-- begin SUPPLIED TEXT --
Pink Pistols: LGBT Gun Owners Unite in Arming Gay Community
“Ventilate?” That’s a gruesome image, I say. “There’s nothing pretty about this,” Bloovman says. “It’s morally offensive to me to shoot someone.” But, sadly, it one day may be necessary.
Tom Nelson, a 71-year-old former gun designer, joined the Pink Pistols back in 2001. One of the first members of Philadelphia’s small chapter, Nelson found the group after reading about them in the Philadelphia Gay News. “I’ve found that the majority of gay people that I’ve run into, gay guys especially, seem to be scared of guns and don’t want anything to do with them,” he says. “And here was an organization – an LGBT organization – that actually liked guns and believed in people’s right to self-defense. I was thrilled!” And as for LGBT people’s increased interest post-Orlando, he says, “I’m overwhelmed because I felt like the voice in the wilderness; finally it feels like people are paying attention.”
-- end SUPPLIED TEXT --
-- begin STORED DATA --
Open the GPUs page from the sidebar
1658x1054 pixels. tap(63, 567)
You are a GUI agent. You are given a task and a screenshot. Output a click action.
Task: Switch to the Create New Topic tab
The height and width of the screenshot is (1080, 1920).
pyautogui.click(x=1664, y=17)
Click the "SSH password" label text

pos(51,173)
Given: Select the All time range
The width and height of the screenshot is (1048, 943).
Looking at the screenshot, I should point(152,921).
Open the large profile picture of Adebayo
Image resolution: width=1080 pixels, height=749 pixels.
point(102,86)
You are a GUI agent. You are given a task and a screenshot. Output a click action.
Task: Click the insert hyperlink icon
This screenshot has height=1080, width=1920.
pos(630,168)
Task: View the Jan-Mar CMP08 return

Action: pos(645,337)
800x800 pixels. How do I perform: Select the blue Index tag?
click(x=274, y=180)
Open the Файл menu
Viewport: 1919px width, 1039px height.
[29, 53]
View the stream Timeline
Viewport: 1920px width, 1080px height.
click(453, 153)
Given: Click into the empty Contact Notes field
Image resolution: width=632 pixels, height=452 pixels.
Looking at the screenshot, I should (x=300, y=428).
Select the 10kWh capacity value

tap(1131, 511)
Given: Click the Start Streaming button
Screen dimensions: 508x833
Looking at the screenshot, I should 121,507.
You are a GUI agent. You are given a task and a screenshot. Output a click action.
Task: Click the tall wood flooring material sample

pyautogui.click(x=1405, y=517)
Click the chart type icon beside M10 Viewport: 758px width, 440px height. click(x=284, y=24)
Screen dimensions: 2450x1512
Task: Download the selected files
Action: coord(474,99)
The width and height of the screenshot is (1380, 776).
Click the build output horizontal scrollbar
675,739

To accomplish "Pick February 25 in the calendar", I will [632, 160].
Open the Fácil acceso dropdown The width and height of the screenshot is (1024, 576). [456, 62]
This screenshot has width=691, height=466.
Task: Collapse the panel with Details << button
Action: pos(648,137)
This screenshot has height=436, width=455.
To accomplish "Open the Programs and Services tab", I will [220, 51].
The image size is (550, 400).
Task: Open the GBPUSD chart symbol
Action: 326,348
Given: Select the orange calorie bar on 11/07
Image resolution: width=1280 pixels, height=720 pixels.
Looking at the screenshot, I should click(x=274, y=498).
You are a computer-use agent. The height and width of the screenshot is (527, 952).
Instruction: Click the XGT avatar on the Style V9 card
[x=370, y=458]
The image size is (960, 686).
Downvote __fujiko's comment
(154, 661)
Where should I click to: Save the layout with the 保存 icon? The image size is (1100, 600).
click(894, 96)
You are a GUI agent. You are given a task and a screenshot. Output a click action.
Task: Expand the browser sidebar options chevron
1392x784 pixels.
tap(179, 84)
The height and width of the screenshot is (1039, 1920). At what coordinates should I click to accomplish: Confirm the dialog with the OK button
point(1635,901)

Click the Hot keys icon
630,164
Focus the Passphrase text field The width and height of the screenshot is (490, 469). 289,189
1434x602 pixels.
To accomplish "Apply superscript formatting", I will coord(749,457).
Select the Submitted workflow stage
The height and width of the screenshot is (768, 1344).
-- end STORED DATA --
THE TASKS:
a – In the listing, rewrite the lines from the first one through the line with "Action: pos(645,337)" with "sidebar" swapped for "side panel" and everything else left as it is.
b – Please pick up the text about the LGBT gun owners of the Pink Pistols and keep it going from its last sentence.

ANSWERS PER TASK:
a –
Open the GPUs page from the side panel
1658x1054 pixels. tap(63, 567)
You are a GUI agent. You are given a task and a screenshot. Output a click action.
Task: Switch to the Create New Topic tab
The height and width of the screenshot is (1080, 1920).
pyautogui.click(x=1664, y=17)
Click the "SSH password" label text

pos(51,173)
Given: Select the All time range
The width and height of the screenshot is (1048, 943).
Looking at the screenshot, I should point(152,921).
Open the large profile picture of Adebayo
Image resolution: width=1080 pixels, height=749 pixels.
point(102,86)
You are a GUI agent. You are given a task and a screenshot. Output a click action.
Task: Click the insert hyperlink icon
This screenshot has height=1080, width=1920.
pos(630,168)
Task: View the Jan-Mar CMP08 return

Action: pos(645,337)

b –
I ask them both about Rauch’s original comments about guns dispelling anti-gay stereotypes. Nelson readily agreed.
“Absolutely, because there is a perception that gay people are [weak],” says Nelson, a mechanical engineer. “One of my greatest sorrows in dealing with the gay community is that they’re willing to hold a candlelight vigil for people who are beaten up, stabbed, or shot, but they’re not willing to protect those people.” Vigils may help the community come together, but “it doesn’t do a damn bit of good for the guy who was shot, stabbed, or beaten.”
“There seems to be an unwillingness to admit that we need to teach people to defend themselves,” he says. “I’m sorry, but begging for mercy from someone who is attacking you is not going to solve the problem.”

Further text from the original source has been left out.